● **Supplied data**:
»»

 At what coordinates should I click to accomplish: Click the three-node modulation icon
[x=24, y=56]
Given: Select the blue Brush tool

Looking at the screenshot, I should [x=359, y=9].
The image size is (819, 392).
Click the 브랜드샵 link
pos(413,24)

««
»»

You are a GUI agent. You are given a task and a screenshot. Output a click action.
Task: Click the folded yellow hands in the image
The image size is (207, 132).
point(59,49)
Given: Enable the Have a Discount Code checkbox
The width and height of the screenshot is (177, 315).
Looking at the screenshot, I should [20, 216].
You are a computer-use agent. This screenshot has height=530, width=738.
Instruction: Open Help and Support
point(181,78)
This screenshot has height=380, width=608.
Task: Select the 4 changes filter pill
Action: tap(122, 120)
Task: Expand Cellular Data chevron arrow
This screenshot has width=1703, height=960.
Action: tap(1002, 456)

««

In the entries above, find lines with "agent" and copy each.

● **Result**:
You are a GUI agent. You are given a task and a screenshot. Output a click action.
You are a computer-use agent. This screenshot has height=530, width=738.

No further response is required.